Affordable Access

BCR-ABL transcripts are early predictors for hematological relapse in chronic myeloid leukemia after hematopoietic cell transplantation with reduced intensity conditioning.

Authors
  • Lange, T
  • Deininger, M
  • Brand, R
  • Hegenbart, U
  • Al-Ali, H
  • Krahl, R
  • Poenisch, W
  • Uharek, L
  • Leiblein, S
  • Gentilini, C
  • Petersdorf, E
  • Storb, R F
  • Niederwieser, D
Type
Published Article
Journal
Leukemia
Publication Date
Sep 01, 2004
Volume
18
Issue
9
Pages
1468–1475
Identifiers
PMID: 15241437
Source
Medline
License
Unknown

Abstract

Kinetics of BCR-ABL transcript elimination and its prognostic implications on relapse were analyzed in patients with chronic myeloid leukemia (CML) after reduced intensity hematopoietic cell transplantation (HCT).

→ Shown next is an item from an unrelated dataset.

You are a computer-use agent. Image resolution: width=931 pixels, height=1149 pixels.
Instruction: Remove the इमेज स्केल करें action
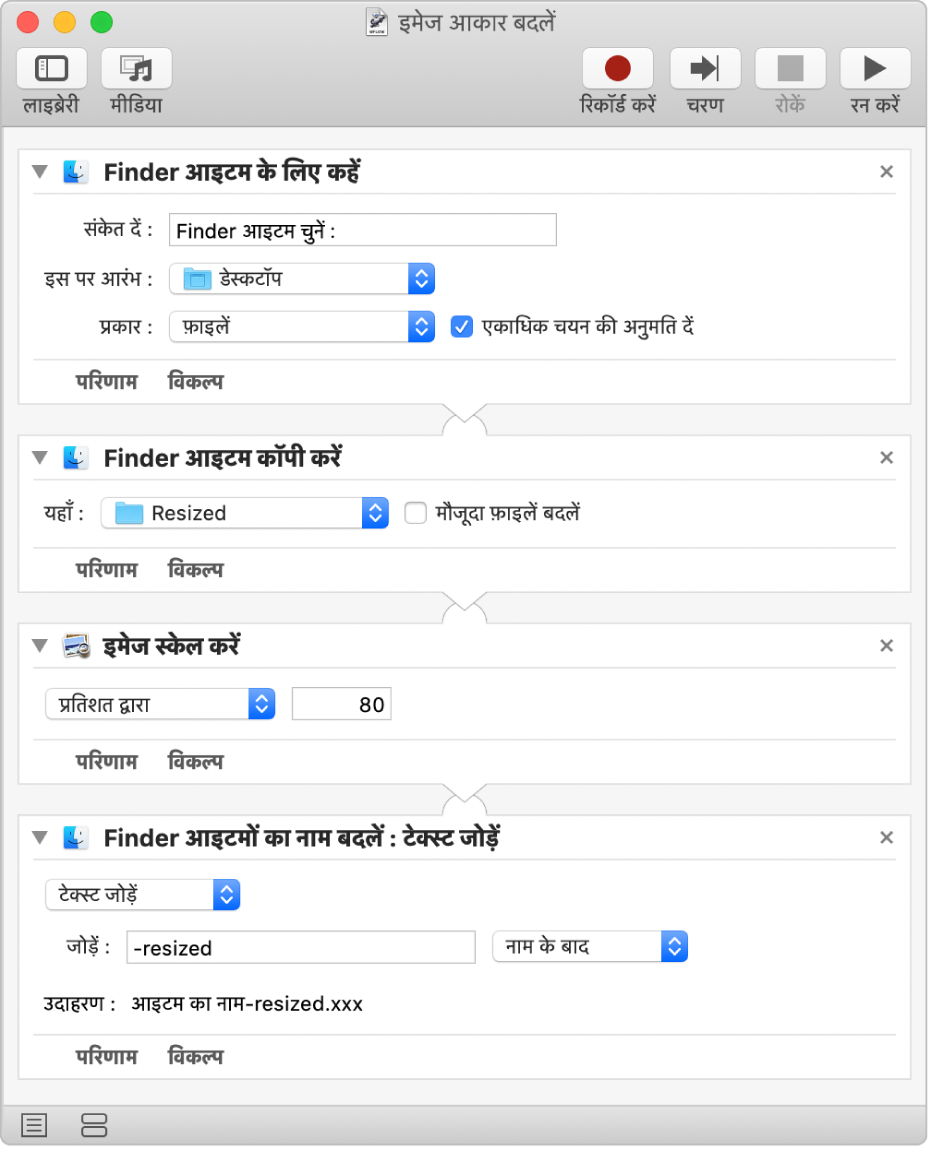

In all, 19 CML patients were conditioned with 2 Gy total-body irradiation in combination with (n=14) or without (n=3) fludarabine 3 x 30 mg/m(2) (Flu) or 4.5 Gy total lymphoid irradiation (TLI) with Flu and OKT3 3 x 5 mg (n=2) and were treated with cyclosporine (CSP) and mycophenolate mofetil after allogeneic HCT. BCR-ABL transcripts were analyzed by nested RT-PCR and Taqman((R)) RT-PCR on days +28, +56 and +84 after HCT and were evaluated for their association with relapse. Of the 19 patients, 14 achieved sustained remissions of which six had a negative RT-PCR 28 days after HCT. Five patients relapsed +41, +54, +57, +136 and +234 days after HCT. Predictors for relapse were advanced disease stage (P=0.02) and slow reduction of BCR-ABL transcripts at day 28 (P=0.006) and day 56 (P=0.047) post-transplant. We conclude that a complete clearance of BCR-ABL transcripts is achievable within 4 weeks from HCT even after minimal conditioning and that early kinetics of BCR-ABL transcripts significantly correlate with the probability of hematological relapse.